A high school in Southern Finland made headlines last month, when an 18-year old boy killed seven children and their principal. Just hours earlier, he posted a video on YouTube predicting a massacre. However, deadly campus shootings are by no means a European phenomenon.
In October this year a 14-year-old student at a Cleveland high school shot and injured two students and two teachers before he killed himself.
The same month, last year a 32-year-old gunman shot dead at least five girls at an Amish school in Pennsylvania, before killing himself
In September 2006, a teenager killed the headmistress of his school in Wisconsin and in November 2005, a student in Tennessee shot dead an assistant principal and wounded two other administrators.
The same year in March, a Minnesota schoolboy killed nine, and then shot himself dead. In May 2004, four people were injured in a school shooting in Maryland. The list of shoot out at schools does not end here.
In April 2003, a teenager shot dead his teacher at a Pennsylvania school and in March 2001, a pupil opened fire at a school in California, killing two students. And the year before, a six-year-old girl was shot dead by classmate in Michigan.
New additions to the list are making the list never ending.
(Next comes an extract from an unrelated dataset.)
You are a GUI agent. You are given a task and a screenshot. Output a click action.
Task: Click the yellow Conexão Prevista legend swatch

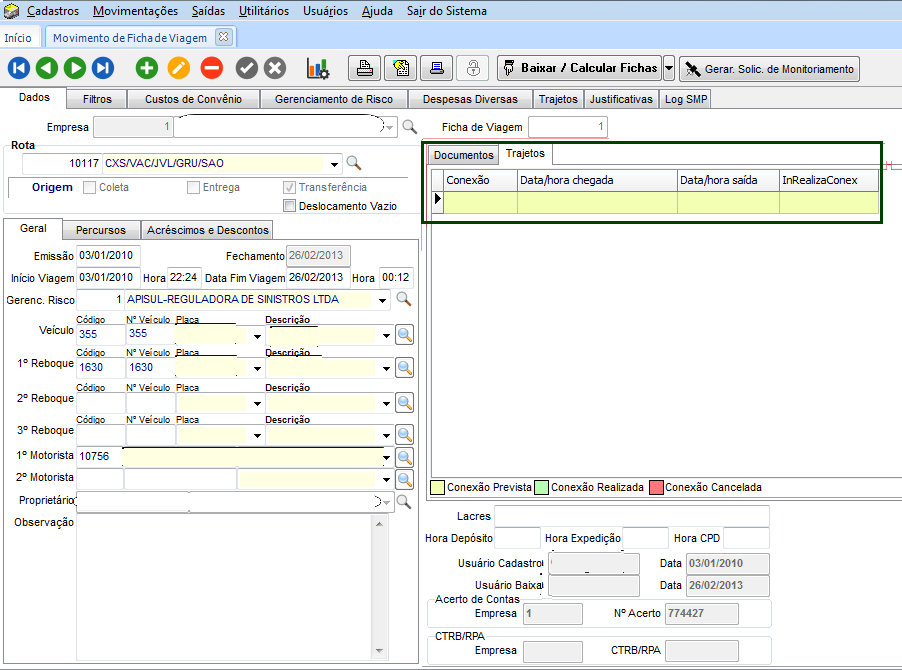coord(437,488)
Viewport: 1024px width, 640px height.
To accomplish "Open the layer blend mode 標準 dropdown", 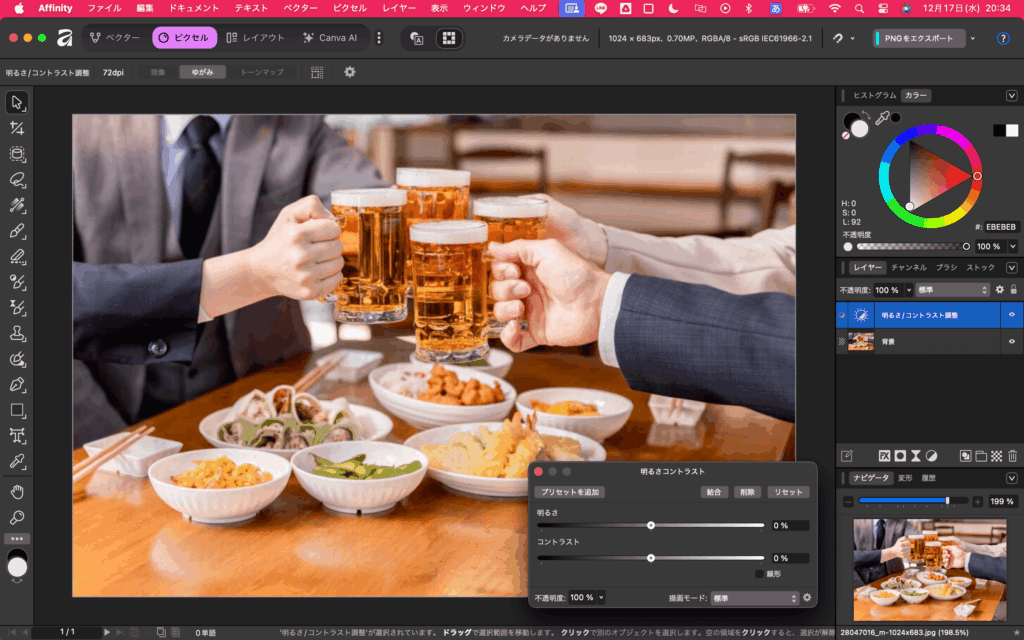I will 952,290.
At least 10 other major school shootings have been documented in the United States between 1997 and 1999, however, unarguably the worst tragedy in US history took place in April this year, when a gunman killed 32 and injured 21 others.
The Virginia tech massacre even eclipsed the April 1999 Columbine High School shooting, where two students killed 12 and wounded 23 others.
In the US, every school shooting prompts a new wave of debate over gun control laws. However, the question that looms large is whether juvenile crime has taken on a frightening new dimension.